* [Work to do]:
**a.** From the passage on student-directed formative assessment, reproduce the text starting with "It is realized" and going on through "assessment as learning.".
**b.** In the passage on student-directed formative assessment, which theory does the author say the notion of human agency will be introduced under?
**c.** Decide whether each statement agrees with the passage on student-directed formative assessment, answering yes or no and quoting the words that settle it: (i) Extensive research confirms that students can effectively direct and regulate formative assessments themselves. (ii) Students in student-directed formative assessment play the roles of learners and assessors/evaluators at the same time. (iii) The two-level structure of student-directed formative assessment is individual vs. group.

+++ Text extract

Student-directed formative assessments inherently entail students as agents of their own learning to involve two kinds of activities in assessments (Carless, et al., 2006). First, students need to access the information about their own knowledge, understanding, attitude or skills. Second, they need to be able to make metacognitive judgments of the quality and progress of their work, and take actions improve it. In other words, students presumably play two types of role simultaneously in SDFA - learners, and assessors/evaluators. This dual-role gives rise to high expectations as to the learner characteristics students should posses. There is little research on this central assumption assuring formative assessments can be effectively directed and regulated by students themselves. Comparatively, the complexity and specialty of student-directed formative assessment arises partly from this dual-role character of students, as well as its two-level structure resulting from the social nature of collaborative learning – individual vs. group .

It is realized that there is a need to give the agency to students in order for them to be able to assess their own and the community’ knowledge advance, and the major long-term benefit of our model is to show how students can be agents of their own lifelong learning. Thus, we will introduce the notion of human agency under Bandura’s social cognitive theory, a key to theorizing the unique dual-role of students in assessment as learning.

++++++
+++ Raw records

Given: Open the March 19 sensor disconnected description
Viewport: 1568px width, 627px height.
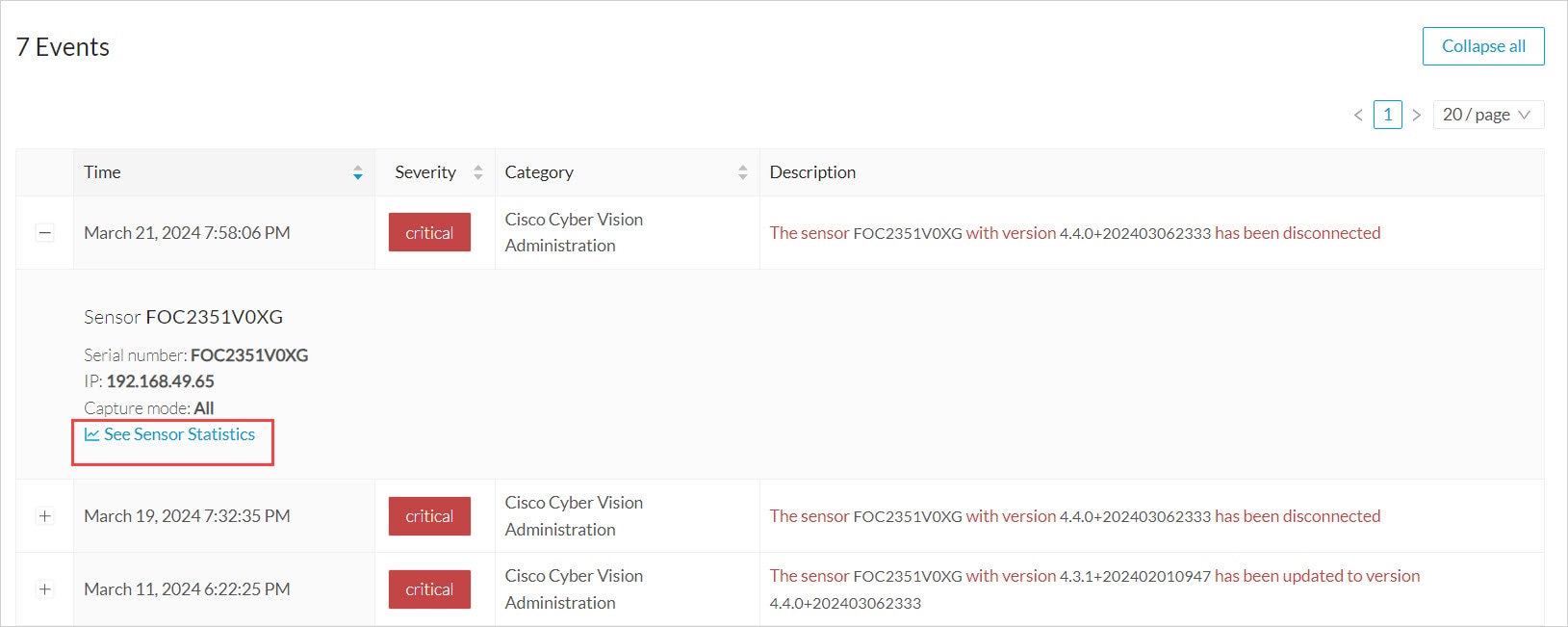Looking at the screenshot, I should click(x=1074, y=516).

++++++
+++ Raw records

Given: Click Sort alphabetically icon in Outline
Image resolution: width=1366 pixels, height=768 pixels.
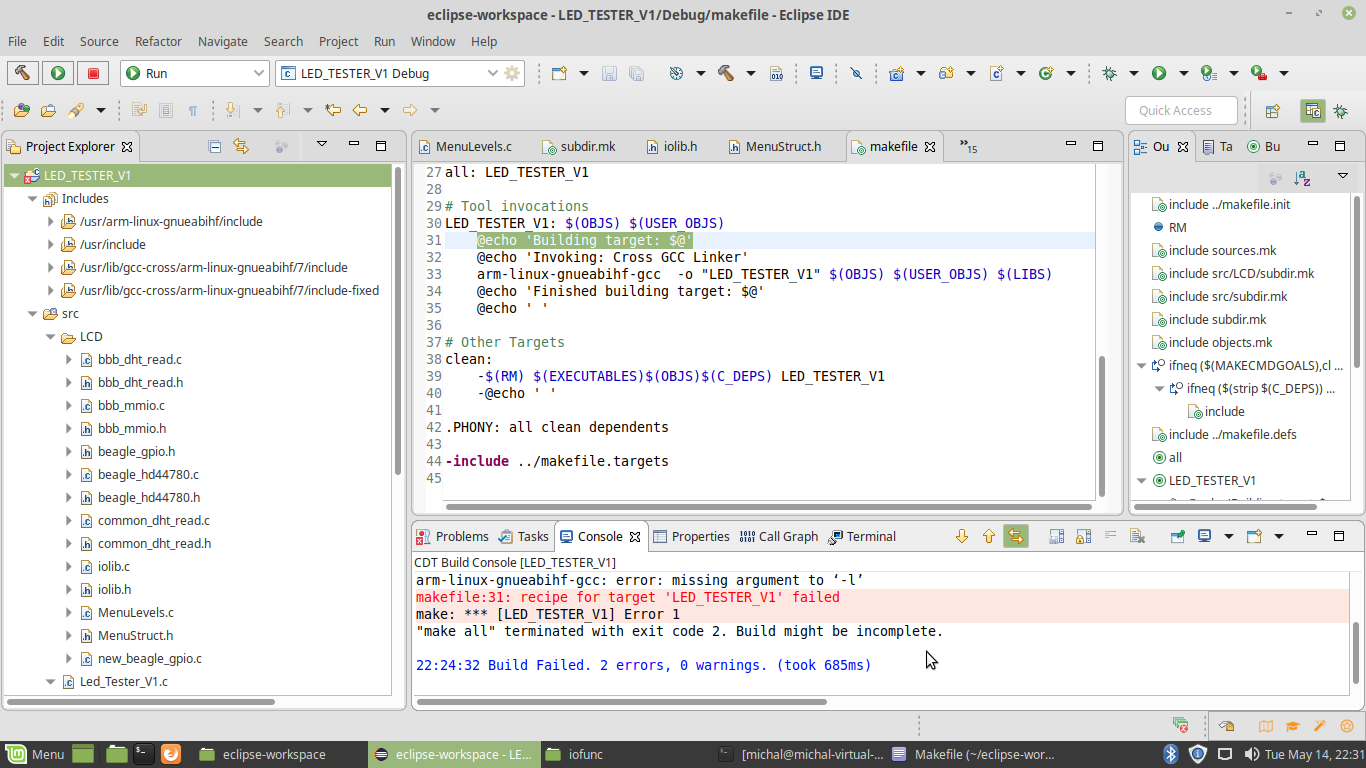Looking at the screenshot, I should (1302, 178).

++++++
+++ Raw records

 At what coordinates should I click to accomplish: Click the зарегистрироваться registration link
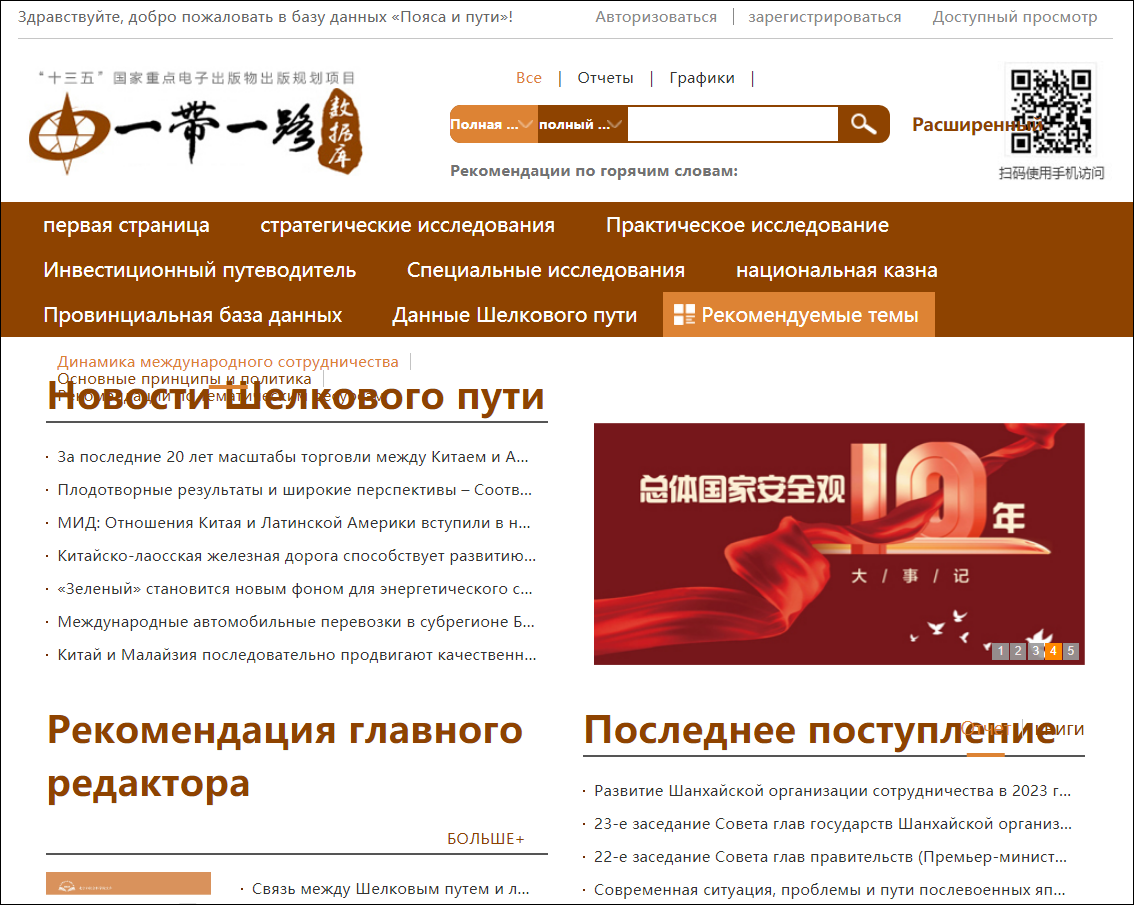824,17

++++++

* [Results of the tasks]:
**a.**
It is realized that there is a need to give the agency to students in order for them to be able to assess their own and the community’ knowledge advance, and the major long-term benefit of our model is to show how students can be agents of their own lifelong learning. Thus, we will introduce the notion of human agency under Bandura’s social cognitive theory, a key to theorizing the unique dual-role of students in assessment as learning.

**b.** Bandura's social cognitive theory.

**c.**
(i) No: "There is little research on this central assumption assuring formative assessments can be effectively directed and regulated by students themselves."
(ii) Yes: "students presumably play two types of role simultaneously in SDFA - learners, and assessors/evaluators"
(iii) Yes: "its two-level structure resulting from the social nature of collaborative learning – individual vs. group"